━━ TEXT ━━
Everything You Need to Quit Biting Your Nails

Inside: How to stop biting your nails, what to do instead. BONUS: How to take care of your nails. 

One of my first memories in school was of a teacher holding my hand during a lecture in class.
She clasped my hand in one hand and rubbed the top of my hand with her other hand.

I felt so special.
I can’t remember the lesson, I think it might have been about the book we were reading, a biography of Helen Keller.

It was second grade, I really loved that teacher.

Her name was Mrs. Ouimet, and she was always so kind and warm towards her students, and I was very drawn to her.

“Ew. You shouldn’t hold her hand, she bites her hands, and that’s disgusting.”

Me. I was disgusting. 

Tears welled up in my eyes, and I removed my hand from my kind teacher’s loving hands.

I rose from my seat, went out into the hallway, and sobbed. 

I realize now, I was filled with shame.

This shame followed me for my entire life.

For years, I would hide my hands.
I even avoided painting my nails because I hated bringing attention to them.

So I tried everything to try to stop.
My parents did too.

My hands were always in my mouth. Especially when I was feeling anxious.
When something made me nervous, I’d chew on my fingers and nails.

I couldn’t stop.
I would chew on my hands until they were bleeding. Then I would feel ashamed of myself and hide my hands from everyone for weeks.

When I finally started painting my nails, it would hurt because of all the open wounds around my hands. Forget nail polish remover. The pain would make it unbearable.

I can’t fully explain how much shame this brought me, and how disgusted I felt with myself.
Even now I am seeing the habits I created because of this shame. I still find myself slipping my hands under my knees while sitting close to people who COULD see my hands.

What is wrong with me?

I have tried to quit for my entire life.

I put bitter apple spray — the stuff you spray on your things so your dog won’t chew on them — on my fingertips, and it would deter me for a small amount of time, but eventually, I was so anxious the bad taste stopped bothering me.

I tried painting my nails more, and it led to my nails always being chipped, and having nail polish flakes in my teeth. Even more shame.

Imagine someone noticing you have some odd color on your front tooth. My eyes would sting with embarrassment. 

One day my daughter (who is six now) noticed me with my hands in my mouth. She asked me why. And I couldn’t give her a good answer. I told her it was something I didn’t like doing, but I wasn’t sure how to stop.

How could I tell my sons to keep their hands out of their mouth if I couldn’t do it myself?

I had to quit. I HAD to be successful this time.

But where do you start?
How do you stop doing something you’ve been doing your entire life?
━━━
━━ DATA ━━
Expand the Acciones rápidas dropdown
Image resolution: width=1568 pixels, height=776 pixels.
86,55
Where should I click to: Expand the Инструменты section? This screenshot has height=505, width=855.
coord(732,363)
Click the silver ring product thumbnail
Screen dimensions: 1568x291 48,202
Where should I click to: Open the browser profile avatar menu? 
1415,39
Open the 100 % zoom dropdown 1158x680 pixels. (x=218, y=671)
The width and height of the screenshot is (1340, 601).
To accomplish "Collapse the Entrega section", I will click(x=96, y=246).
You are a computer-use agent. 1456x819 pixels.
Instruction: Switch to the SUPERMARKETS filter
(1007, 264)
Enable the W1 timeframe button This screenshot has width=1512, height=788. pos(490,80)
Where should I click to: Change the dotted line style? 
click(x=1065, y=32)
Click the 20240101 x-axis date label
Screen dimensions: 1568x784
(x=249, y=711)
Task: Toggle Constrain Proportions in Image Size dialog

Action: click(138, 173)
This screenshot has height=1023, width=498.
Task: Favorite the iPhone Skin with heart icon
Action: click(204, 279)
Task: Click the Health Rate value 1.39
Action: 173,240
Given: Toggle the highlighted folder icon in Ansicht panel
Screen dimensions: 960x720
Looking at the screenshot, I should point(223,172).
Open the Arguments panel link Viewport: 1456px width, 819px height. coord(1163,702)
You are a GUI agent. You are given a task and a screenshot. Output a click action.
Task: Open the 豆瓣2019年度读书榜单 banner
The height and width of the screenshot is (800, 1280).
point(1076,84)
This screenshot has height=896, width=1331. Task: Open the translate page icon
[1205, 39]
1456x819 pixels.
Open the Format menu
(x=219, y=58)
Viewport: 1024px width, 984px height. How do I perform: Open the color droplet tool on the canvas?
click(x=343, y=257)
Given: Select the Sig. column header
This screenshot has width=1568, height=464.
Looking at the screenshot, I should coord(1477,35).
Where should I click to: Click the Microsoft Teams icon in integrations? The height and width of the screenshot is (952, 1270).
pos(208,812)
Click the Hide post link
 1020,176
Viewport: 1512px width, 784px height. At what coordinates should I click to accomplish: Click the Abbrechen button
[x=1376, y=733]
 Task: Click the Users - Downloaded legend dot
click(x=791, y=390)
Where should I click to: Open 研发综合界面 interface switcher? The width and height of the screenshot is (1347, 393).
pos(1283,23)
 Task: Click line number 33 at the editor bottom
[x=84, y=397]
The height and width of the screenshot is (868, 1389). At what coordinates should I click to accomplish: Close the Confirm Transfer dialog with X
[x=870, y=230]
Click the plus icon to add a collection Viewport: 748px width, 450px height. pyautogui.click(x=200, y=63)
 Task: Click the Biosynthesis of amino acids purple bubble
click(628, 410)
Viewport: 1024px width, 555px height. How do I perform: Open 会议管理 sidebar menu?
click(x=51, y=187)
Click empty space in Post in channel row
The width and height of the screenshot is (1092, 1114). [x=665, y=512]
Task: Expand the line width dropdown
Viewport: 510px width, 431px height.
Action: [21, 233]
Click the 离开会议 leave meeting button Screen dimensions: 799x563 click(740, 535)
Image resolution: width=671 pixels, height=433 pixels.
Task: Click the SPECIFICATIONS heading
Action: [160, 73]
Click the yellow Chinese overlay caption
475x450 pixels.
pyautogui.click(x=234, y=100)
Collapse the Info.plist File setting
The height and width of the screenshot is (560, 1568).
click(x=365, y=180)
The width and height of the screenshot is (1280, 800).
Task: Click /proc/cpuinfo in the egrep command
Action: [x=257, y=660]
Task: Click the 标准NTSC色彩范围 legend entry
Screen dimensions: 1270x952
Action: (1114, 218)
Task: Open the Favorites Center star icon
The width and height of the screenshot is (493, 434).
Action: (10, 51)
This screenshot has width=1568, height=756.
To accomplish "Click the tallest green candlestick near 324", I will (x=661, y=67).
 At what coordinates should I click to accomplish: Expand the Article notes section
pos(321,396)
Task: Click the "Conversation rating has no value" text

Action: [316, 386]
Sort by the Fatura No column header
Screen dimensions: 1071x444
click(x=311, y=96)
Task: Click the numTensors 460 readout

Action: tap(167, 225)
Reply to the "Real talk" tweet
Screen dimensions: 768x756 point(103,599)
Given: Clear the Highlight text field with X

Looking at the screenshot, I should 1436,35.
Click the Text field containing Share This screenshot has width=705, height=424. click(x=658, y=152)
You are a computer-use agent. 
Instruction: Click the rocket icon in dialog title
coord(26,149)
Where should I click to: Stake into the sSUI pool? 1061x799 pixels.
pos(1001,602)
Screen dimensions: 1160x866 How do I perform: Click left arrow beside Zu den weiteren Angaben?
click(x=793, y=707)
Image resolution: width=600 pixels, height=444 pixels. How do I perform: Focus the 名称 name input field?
━━━
— TASKS AND EXERCISES —
• 1. Recast the records, from their first line through the line containing "Enable the W1", as a Markdown table with the columns "Row" and "Line", leaving out blank lines.
• 2. Continue the essay on quitting nail biting from its last sentence.
The text and the records were taken from separate, unrelated sources.

— REPLIES —
• 1.
| Row | Line |
|---|---|
| 1 | Expand the Acciones rápidas dropdown |
| 2 | Image resolution: width=1568 pixels, height=776 pixels. |
| 3 | 86,55 |
| 4 | Where should I click to: Expand the Инструменты section? This screenshot has height=505, width=855. |
| 5 | coord(732,363) |
| 6 | Click the silver ring product thumbnail |
| 7 | Screen dimensions: 1568x291 48,202 |
| 8 | Where should I click to: Open the browser profile avatar menu?  |
| 9 | 1415,39 |
| 10 | Open the 100 % zoom dropdown 1158x680 pixels. (x=218, y=671) |
| 11 | The width and height of the screenshot is (1340, 601). |
| 12 | To accomplish "Collapse the Entrega section", I will click(x=96, y=246). |
| 13 | You are a computer-use agent. 1456x819 pixels. |
| 14 | Instruction: Switch to the SUPERMARKETS filter |
| 15 | (1007, 264) |
| 16 | Enable the W1 timeframe button This screenshot has width=1512, height=788. pos(490,80) |

• 2.
How to Stop Biting Your Nails 

First, I tried to find what was the core issue. I knew I was chewing my hands and nails, but I didn’t know why. Without knowing the trigger, I would just be putting a band-aid on. Not fixing the problem.

This is where journaling is great. When I let out what is bothering me, or what I was hurting about that day. I could find what the problem was rather quickly.

For me, it’s driving to a new place — heck even just driving in general, and interacting with people in a new place. It will probably be something different for you.

Anything can cause someone’s anxiety or worry, it’s all about what you perceive to be a danger in your life.

What Finally Works

Changing my mindset. 
I decided I wasn’t someone who bites their nails. From today moving forward, I am not a nail biter. 
But what happens when I did chew my nails? 
When I noticed, I would stop, and mentally say “why are you doing this? You aren’t a nail biter!”
Yes. This is silly. You might even laugh at yourself, I did. 
You’ll begin to believe yourself, and that’s where the magic sauce is. 
I saw a video on YouTube, it was a segment from “The Doctors” about nail-biting.
I don’t think they’re a reliable source normally — I’ve seen segments from them about how to lose 20 pounds in one week . . . EYEROLL. But I found this one to be very helpful. 
They showed a picture of teeth. Exaggerated for effect, but I saw they were chipped away from years of nail-biting. 
I’ve seen this begin in my own teeth. It was terrifying to look in the mirror and see that in my mouth. 
I didn’t want my teeth to be any more damaged than they already were. 
Maybe you’ve had painful teeth problems before — I know I have had a tooth crack before — you KNOW that tooth pain is nothing to mess around with.

My Children

When my children put their hands in their mouth, I realized how much of my life my children are seeing . . . the painful things you never want to see your children suffer through. 
I didn’t want someone to call my children disgusting in second grade and have shame that follows them into adulthood. 
I had to lead by example. I have to quit. 

Redirection

Find something else to do with your hands. If your hands are busy, you won’t be able to put them in your mouth.

I like something you can mindlessly play with.

This makes it very similar to when you mindlessly chew on your nails.

Dangly Necklaces

Fidget Spinners for women, as I like to call them. Here are a few on Amazon you might like.

It’s important to have something always available for your hands to gravitate towards. If it’s always available there is no excuse for your hands to mindlessly drift to your mouth.

An extra bracelet in the car might help if driving or car time is a time when you tend to falter.


These are some cute examples. The first allows you to put a drop of essential oil on it, which could help with anxiety too.

If you’re interested in essential oils for anxiety, here is a great post I made just for you. Click here!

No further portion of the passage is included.